Task item = When you write out the material, keep every line exactly as it is.

━━━━━ Exercise data ━━━━━

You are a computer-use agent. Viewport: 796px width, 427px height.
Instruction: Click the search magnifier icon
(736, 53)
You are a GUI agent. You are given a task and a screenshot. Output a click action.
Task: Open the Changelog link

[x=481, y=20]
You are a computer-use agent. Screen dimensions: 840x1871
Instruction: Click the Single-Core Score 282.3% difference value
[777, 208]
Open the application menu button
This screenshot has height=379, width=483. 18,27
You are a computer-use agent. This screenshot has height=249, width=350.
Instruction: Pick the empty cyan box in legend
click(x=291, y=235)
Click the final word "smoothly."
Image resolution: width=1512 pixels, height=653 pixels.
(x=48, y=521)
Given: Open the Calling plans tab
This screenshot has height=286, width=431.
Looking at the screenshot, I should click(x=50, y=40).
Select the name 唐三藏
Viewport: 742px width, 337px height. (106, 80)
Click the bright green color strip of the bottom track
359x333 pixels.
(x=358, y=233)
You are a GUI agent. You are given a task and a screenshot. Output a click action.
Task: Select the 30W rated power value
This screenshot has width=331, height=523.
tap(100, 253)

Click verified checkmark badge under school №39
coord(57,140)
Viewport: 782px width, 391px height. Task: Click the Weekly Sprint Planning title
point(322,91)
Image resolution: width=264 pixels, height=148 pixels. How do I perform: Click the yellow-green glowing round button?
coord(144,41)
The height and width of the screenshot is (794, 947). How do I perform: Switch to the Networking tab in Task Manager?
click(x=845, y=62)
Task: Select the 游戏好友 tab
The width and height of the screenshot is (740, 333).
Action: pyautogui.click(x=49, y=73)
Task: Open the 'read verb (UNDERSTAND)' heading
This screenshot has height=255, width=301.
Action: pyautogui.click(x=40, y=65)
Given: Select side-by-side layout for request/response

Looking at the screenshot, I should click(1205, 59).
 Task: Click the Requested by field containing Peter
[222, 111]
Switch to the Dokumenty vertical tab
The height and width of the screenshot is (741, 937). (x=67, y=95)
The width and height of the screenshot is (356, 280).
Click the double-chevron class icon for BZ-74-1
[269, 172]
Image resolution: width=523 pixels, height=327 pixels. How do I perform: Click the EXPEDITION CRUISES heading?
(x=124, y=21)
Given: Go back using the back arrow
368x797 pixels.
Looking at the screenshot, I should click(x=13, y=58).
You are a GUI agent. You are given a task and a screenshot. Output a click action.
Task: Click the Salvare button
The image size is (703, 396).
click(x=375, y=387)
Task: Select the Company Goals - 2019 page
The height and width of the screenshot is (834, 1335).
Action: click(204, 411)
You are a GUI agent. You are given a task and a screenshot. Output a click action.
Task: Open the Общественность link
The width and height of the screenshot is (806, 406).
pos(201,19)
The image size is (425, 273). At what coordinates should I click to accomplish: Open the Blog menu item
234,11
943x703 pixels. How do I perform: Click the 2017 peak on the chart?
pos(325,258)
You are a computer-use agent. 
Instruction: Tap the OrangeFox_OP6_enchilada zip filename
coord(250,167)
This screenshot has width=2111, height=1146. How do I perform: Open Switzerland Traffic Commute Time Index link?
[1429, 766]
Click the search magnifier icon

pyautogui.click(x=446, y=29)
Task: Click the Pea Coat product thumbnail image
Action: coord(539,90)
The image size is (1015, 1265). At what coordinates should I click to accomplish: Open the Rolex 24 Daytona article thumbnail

━━━━━

Answer to the exercise =
You are a computer-use agent. Viewport: 796px width, 427px height.
Instruction: Click the search magnifier icon
(736, 53)
You are a GUI agent. You are given a task and a screenshot. Output a click action.
Task: Open the Changelog link

[x=481, y=20]
You are a computer-use agent. Screen dimensions: 840x1871
Instruction: Click the Single-Core Score 282.3% difference value
[777, 208]
Open the application menu button
This screenshot has height=379, width=483. 18,27
You are a computer-use agent. This screenshot has height=249, width=350.
Instruction: Pick the empty cyan box in legend
click(x=291, y=235)
Click the final word "smoothly."
Image resolution: width=1512 pixels, height=653 pixels.
(x=48, y=521)
Given: Open the Calling plans tab
This screenshot has height=286, width=431.
Looking at the screenshot, I should click(x=50, y=40).
Select the name 唐三藏
Viewport: 742px width, 337px height. (106, 80)
Click the bright green color strip of the bottom track
359x333 pixels.
(x=358, y=233)
You are a GUI agent. You are given a task and a screenshot. Output a click action.
Task: Select the 30W rated power value
This screenshot has width=331, height=523.
tap(100, 253)

Click verified checkmark badge under school №39
coord(57,140)
Viewport: 782px width, 391px height. Task: Click the Weekly Sprint Planning title
point(322,91)
Image resolution: width=264 pixels, height=148 pixels. How do I perform: Click the yellow-green glowing round button?
coord(144,41)
The height and width of the screenshot is (794, 947). How do I perform: Switch to the Networking tab in Task Manager?
click(x=845, y=62)
Task: Select the 游戏好友 tab
The width and height of the screenshot is (740, 333).
Action: pyautogui.click(x=49, y=73)
Task: Open the 'read verb (UNDERSTAND)' heading
This screenshot has height=255, width=301.
Action: pyautogui.click(x=40, y=65)
Given: Select side-by-side layout for request/response

Looking at the screenshot, I should click(1205, 59).
 Task: Click the Requested by field containing Peter
[222, 111]
Switch to the Dokumenty vertical tab
The height and width of the screenshot is (741, 937). (x=67, y=95)
The width and height of the screenshot is (356, 280).
Click the double-chevron class icon for BZ-74-1
[269, 172]
Image resolution: width=523 pixels, height=327 pixels. How do I perform: Click the EXPEDITION CRUISES heading?
(x=124, y=21)
Given: Go back using the back arrow
368x797 pixels.
Looking at the screenshot, I should click(x=13, y=58).
You are a GUI agent. You are given a task and a screenshot. Output a click action.
Task: Click the Salvare button
The image size is (703, 396).
click(x=375, y=387)
Task: Select the Company Goals - 2019 page
The height and width of the screenshot is (834, 1335).
Action: click(204, 411)
You are a GUI agent. You are given a task and a screenshot. Output a click action.
Task: Open the Общественность link
The width and height of the screenshot is (806, 406).
pos(201,19)
The image size is (425, 273). At what coordinates should I click to accomplish: Open the Blog menu item
234,11
943x703 pixels. How do I perform: Click the 2017 peak on the chart?
pos(325,258)
You are a computer-use agent. 
Instruction: Tap the OrangeFox_OP6_enchilada zip filename
coord(250,167)
This screenshot has width=2111, height=1146. How do I perform: Open Switzerland Traffic Commute Time Index link?
[1429, 766]
Click the search magnifier icon

pyautogui.click(x=446, y=29)
Task: Click the Pea Coat product thumbnail image
Action: coord(539,90)
The image size is (1015, 1265). At what coordinates should I click to accomplish: Open the Rolex 24 Daytona article thumbnail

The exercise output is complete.